アンディ・カウフマンというコメディアンの伝記映画。ジム・キャリーが主人公を演じている。同名の歌があるそうで、そこから映画のタイトルもとられたのだろうか?DVDで鑑賞。

カウフマンの人物像に迫るという真面目な路線ではなかった。冗談や演技を抜きにした彼の心情がほとんど出てこないと、話としての奥行きはないことになる。彼の仮面の奥を、もっと描いて欲しかったと思う。描く人物は破天覧でよいが、描き方には原則がある。

売れない時代もあったはずと思うのだが、作品で描かれたように、苦には感じていなかったのだろうか?修業時代などがなかったのか?それがないと、観客が彼に共感することが難しい。作り手の視点に問題があったと考えられる。

この作品は子供には全く向いていない。ギャグが常識を逸脱している。影響を受けたらロクなことはないような、そんな人物像が描かれているからだ。もともとカウフマンのギャグがそうだったのだろうが、描き方にも問題があったように思える。恋人と観る作品としても、勧められるとは思えない。
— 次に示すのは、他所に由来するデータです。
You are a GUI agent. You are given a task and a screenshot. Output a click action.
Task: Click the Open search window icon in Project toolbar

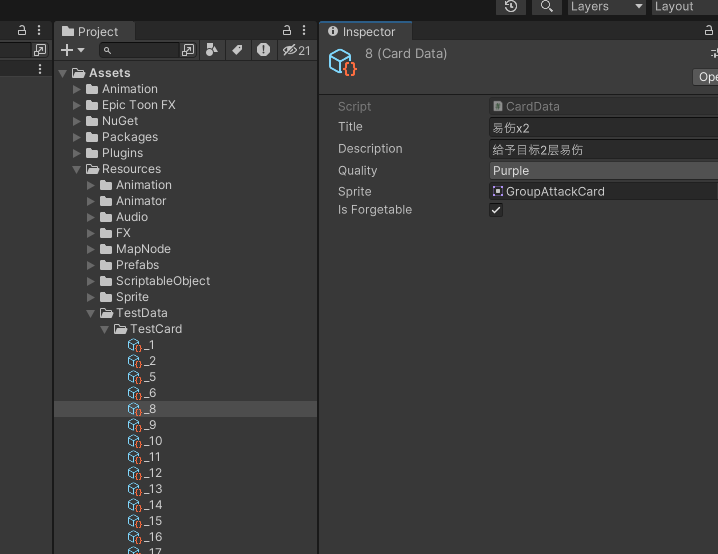click(188, 50)
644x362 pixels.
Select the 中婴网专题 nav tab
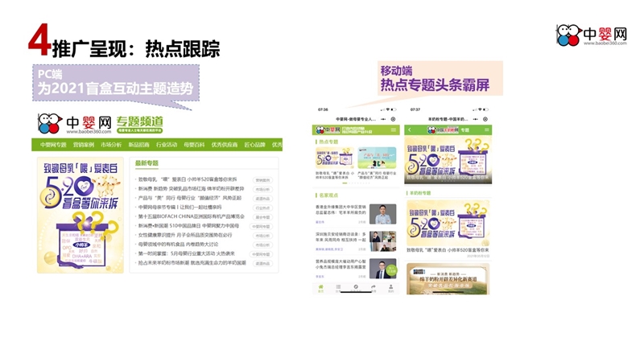[53, 145]
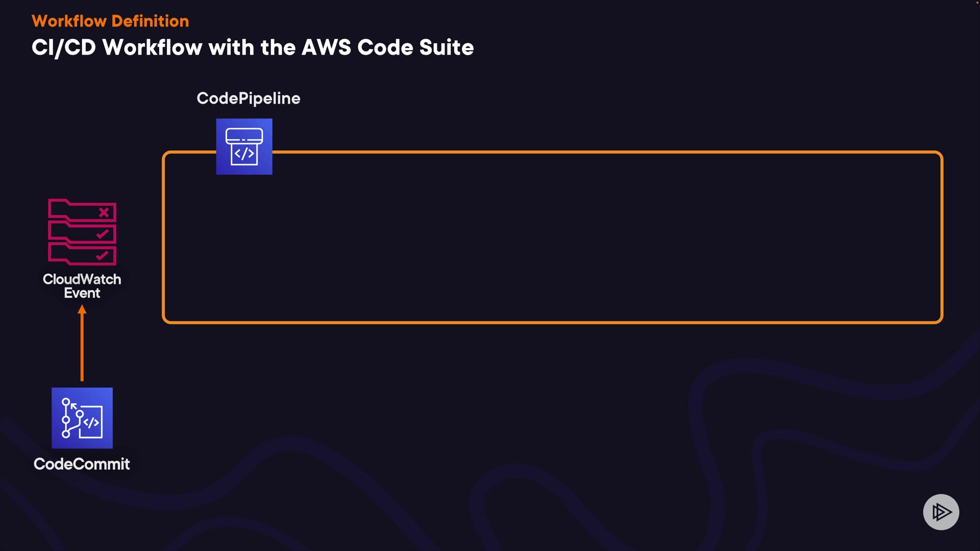Click the words AWS Code Suite in title
Viewport: 980px width, 551px height.
388,47
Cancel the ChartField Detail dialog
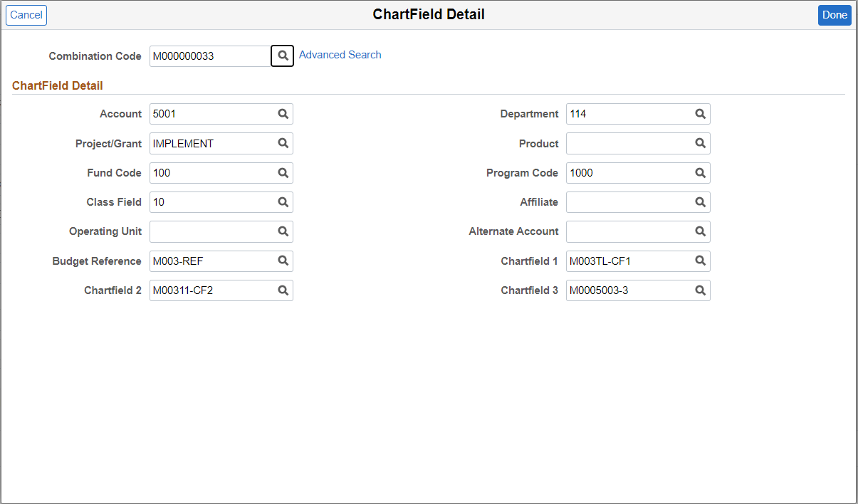The image size is (858, 504). (26, 15)
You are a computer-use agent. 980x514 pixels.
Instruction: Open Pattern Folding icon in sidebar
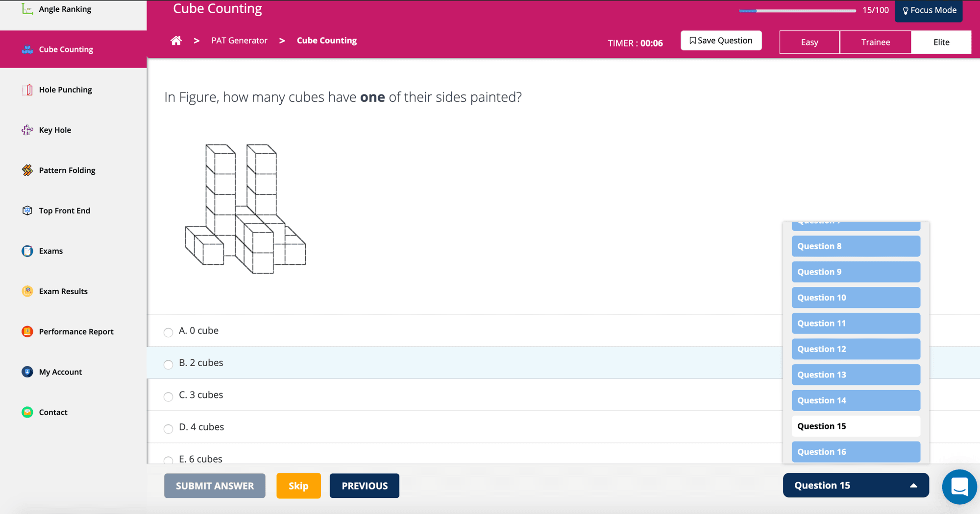coord(27,170)
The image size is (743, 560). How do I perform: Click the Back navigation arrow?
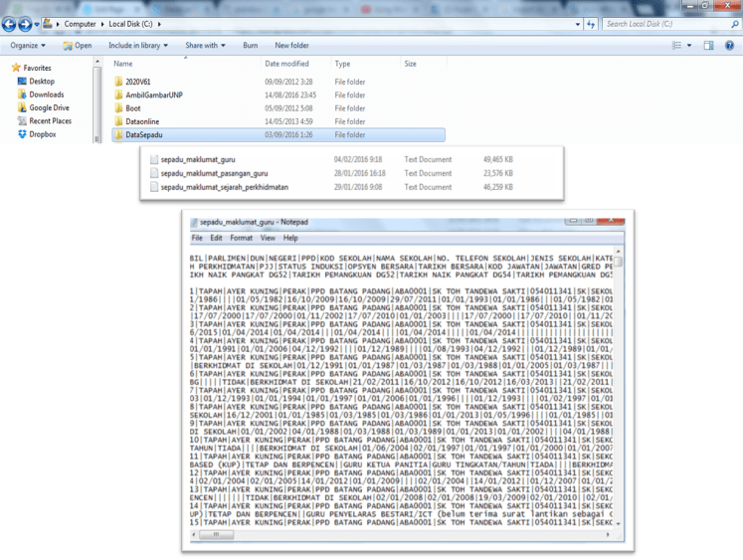(9, 23)
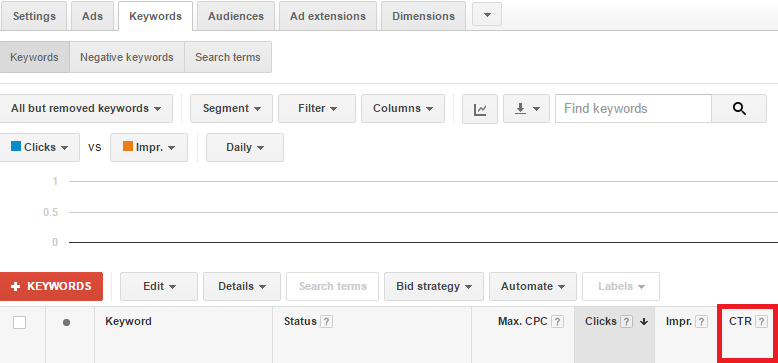The width and height of the screenshot is (778, 363).
Task: Open the Status column help icon
Action: (326, 322)
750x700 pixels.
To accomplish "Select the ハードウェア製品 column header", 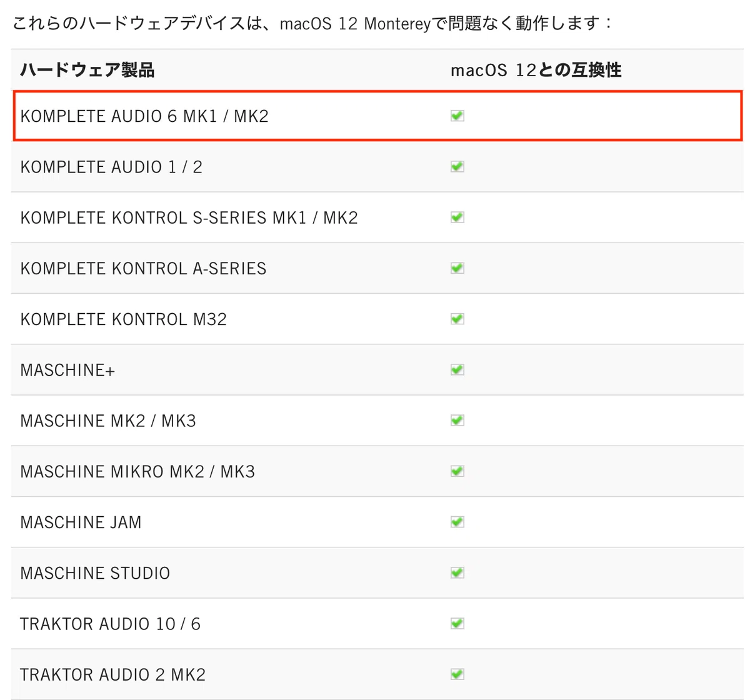I will click(x=88, y=69).
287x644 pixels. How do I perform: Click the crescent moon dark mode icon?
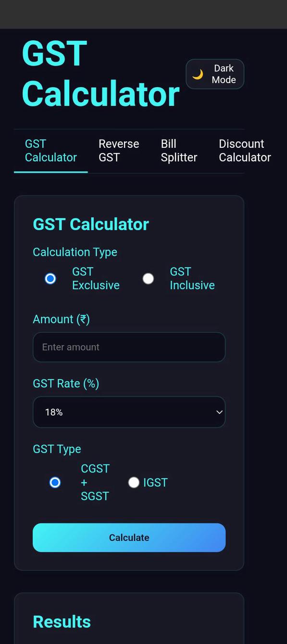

当時、同時代でテレビを観ていた人なら、思い出して笑う作品として推奨・・・推奨という表現は適切ではないような気もするが・・・される作品。芸人の中では非常に評価が高い作品かも知れない。新しい笑いを追及している芸人達には、過激でシュールな彼の芸風は受けるだろうと思う。

ただし、この作品は興行的には惨敗だったようだ。そこがいかにも、彼の物語らしく、この作品らしいと思う。

カウフマンは芸人に該当するようだが、過激な芸風が特徴だったらしく、演技なのか真剣な話なのかが曖昧なまま、きわどい騒ぎを続けたらしい。テレビや劇場を悪ふざけの道具として楽しむかのような、妙な精神興奮状態を感じる。ヤク中のような雰囲気がする。

ジム・キャリーも非常に派手な演技を特徴とする俳優だが、カウフマンは彼の先輩にあたると言えるかも知れない。顔や体の芸というより、通常なら公衆の面前で言えないような顰蹙ものの表現を、制限もなくやってしまうのを芸にするという、常識破りの路線が売りだったようだ。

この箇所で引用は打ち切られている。